そう思っていたところ、”アレックス”は言った。
「さぁ戻るわよ」
そう言って、先ほどまで”エンダードラゴン”と闘っていた場所を見た。
するとそこにはここに来た時の”宇宙空間”のようなものが出現していた。
ここに飛び込めば帰れるのか?
でも、”アレックス”は”戻る”と言っていたな・・・
やっぱり元の世界には帰れないのかな・・・
そう思いながら、いつものように”アレックス”の後に続いて、その空間に飛び込んだ。
・
・
・
・
「ゴーン、ゴーン」
?
「新年明けましておめでとうございます」
??
「2022年元旦です」
???
手には”剣”ではなく”みかん”を握りしめている。
口を開け、よだれが垂れている・・・
背中が痛い、”エンダーマン”にやられたから・・・
ではなく、こたつに突っ伏してて背中が痛い。
????
あれ?確か、紅白を見ていたような・・・
あれ???
まふまふは?YOASOBIは??
もう年が明けちゃったの??
”私”はそのままテレビに映っている”ゆく年くる年”をぼんやり眺めながら頭の中を整理した。

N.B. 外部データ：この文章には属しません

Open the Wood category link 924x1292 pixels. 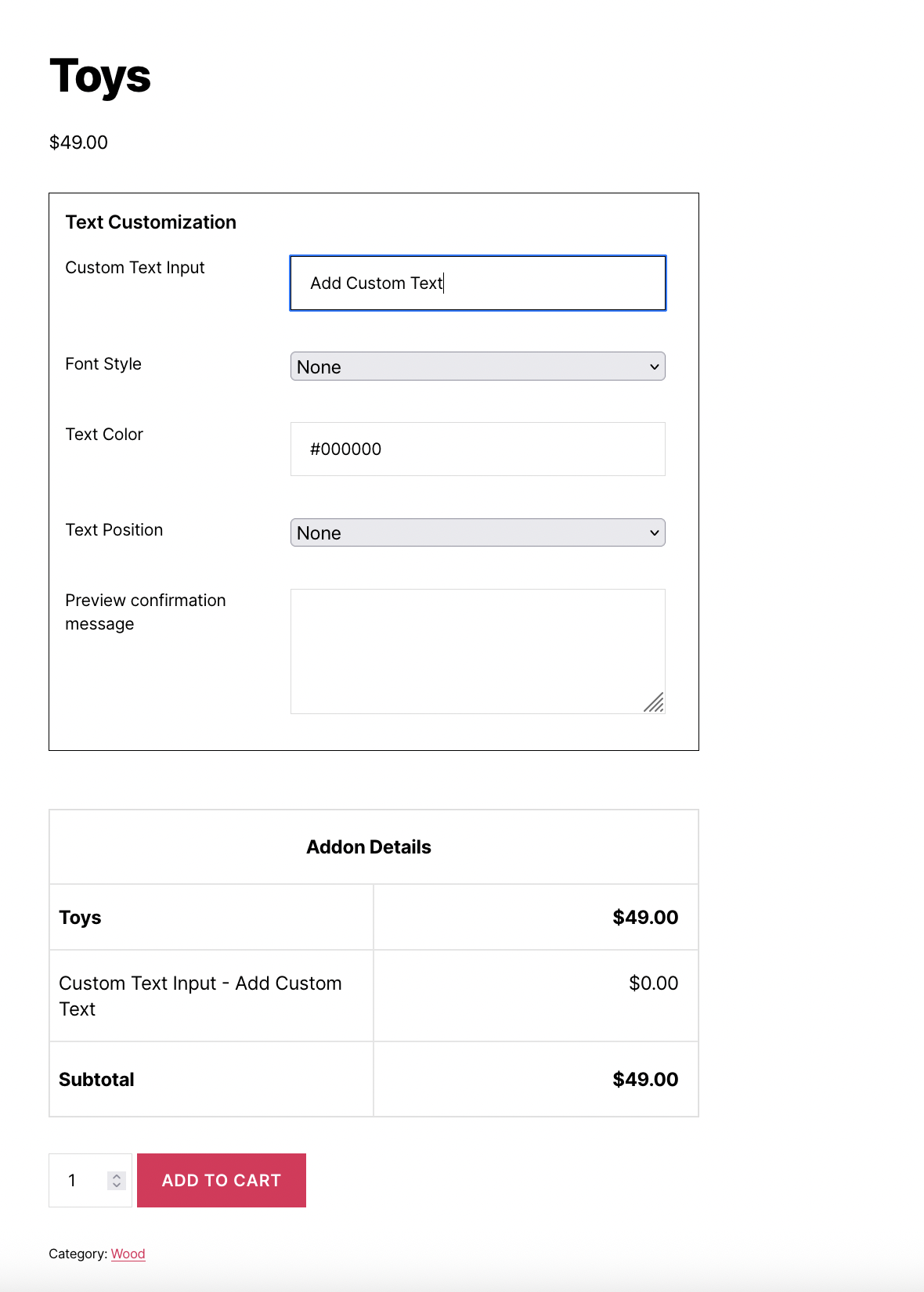coord(128,1254)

”私”は確か、ゲームの世界に入り込み、”アレックス”と冒険をして、”エンダードラゴン”を倒して、”戻った”はずだった。
いや、紅白を見ていて、こたつでみかんを食べようとしてウトウトして・・・
あーーーー!!!
夢だったのか!!!!
凄いリアルな夢を見た。
そうだ!忘れないうちに体験したことをメモしておこう。
その後、”私”は正月返上でα版のゲームを開発し、ネット配信した。
そう、”私”はゲーマであり、天才プログラマーだったのだ。
出来上がったそのゲームは”CraftMine's”。
ブロックの世界でドラゴンを倒すというゲーム。
”私”が体験したゲームそのものである。
ちょっと変えたのはところどころにお助けキャラが出てくるのである。
もちろんそのキャラの名前は”アレックス”だ。
”CraftMine's”はこの後、数年をかけ、世界で一番売れたゲームになるとはこの時は知る由もなかった。
ただ、このゲームが面白いのは確実だった。
なんせ、”私”自身が体験したのだから。
そうそう、”神の声”も実装しておいた。